Page extract>
============

Monday, November 12, 2012

New storm bears down on Sandy-battered New York, New Jersey

New storm bears down on Sandy-battered New York, New Jersey

 
By COLLEEN LONG and FRANK ELTMAN | Published: November 8, 2012    Comment on this article 0
A nor'easter blustered into New York and New Jersey on Wednesday with rain and wet snow, plunging homes right back into darkness and inflicting another round of misery on thousands of people still reeling from Superstorm Sandy.
photo - Mike Duvalle points out a clear high waterline as he stands in the lower level of his home Wednesday, Nov. 7, 2012, in the Rockaway Beach neighborhood of the borough of Queens, New York. Duvalle was working to secure the property and close up openings to the building left in the wake of Superstorm Sandy, as a powerful nor'easter approached Wednesday. (AP Photo/Craig Ruttle) ORG XMIT: NYCR104
Mike Duvalle points out a clear high waterline as he stands in the lower level of his home Wednesday, Nov. 7, 2012, in the Rockaway Beach neighborhood of the borough of Queens, New York. Duvalle was working to secure the property and close up openings to the building left in the wake of Superstorm Sandy, as a powerful nor'easter approached Wednesday. (AP Photo/Craig Ruttle) ORG XMIT: NYCR104

Under ordinary circumstances, a storm of this sort wouldn't be a big deal, but large swaths of the landscape were still an open wound, with the electrical system highly fragile and many of Sandy's victims still mucking out their homes and cars and shivering in the deepening cold.

============

Available data>
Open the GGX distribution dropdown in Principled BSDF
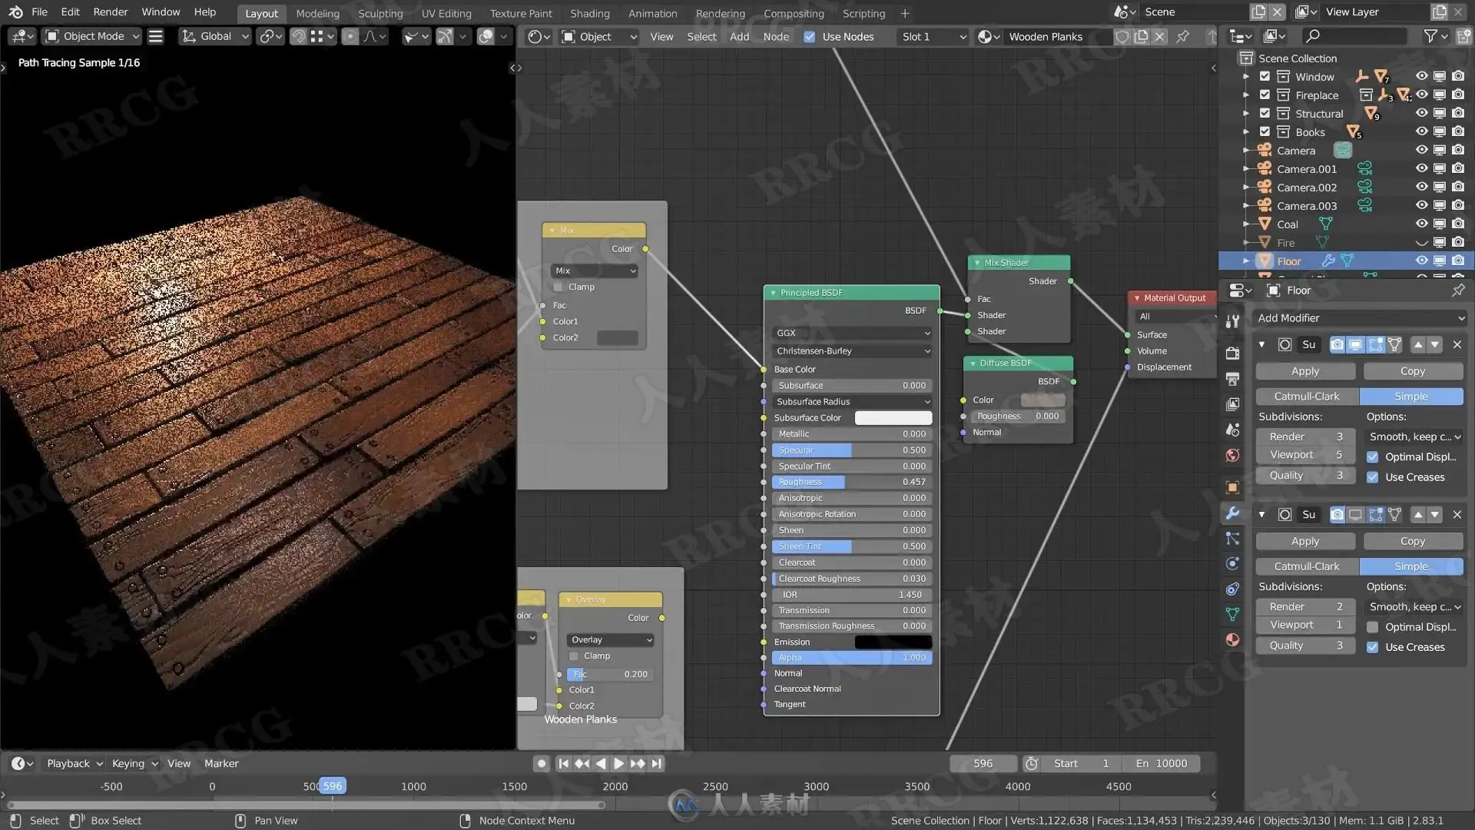1475x830 pixels. (x=851, y=333)
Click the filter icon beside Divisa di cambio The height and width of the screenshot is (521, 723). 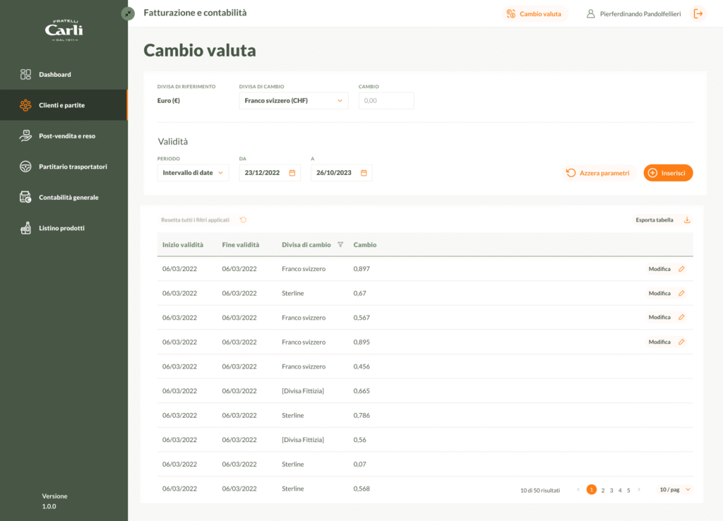340,245
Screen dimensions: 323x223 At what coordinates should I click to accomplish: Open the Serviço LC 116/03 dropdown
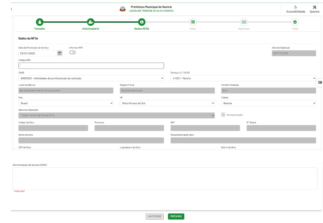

============

Required work>
1 - Rewrite the paragraph of the storm article that begins "Under ordinary circumstances" in fewer words, keeping its main facts.
2 - Reproduce word for word the part of the storm article that opens with the words containing "Under ordinary circumstances, a" and closes with "the deepening cold.".

Responses>
1 - Normally a storm like this would be minor, but the area was still badly hurt: the power system was very fragile, and many of Sandy's victims were still cleaning out their homes and cars and shivering as the cold deepened.

2 -
Under ordinary circumstances, a storm of this sort wouldn't be a big deal, but large swaths of the landscape were still an open wound, with the electrical system highly fragile and many of Sandy's victims still mucking out their homes and cars and shivering in the deepening cold.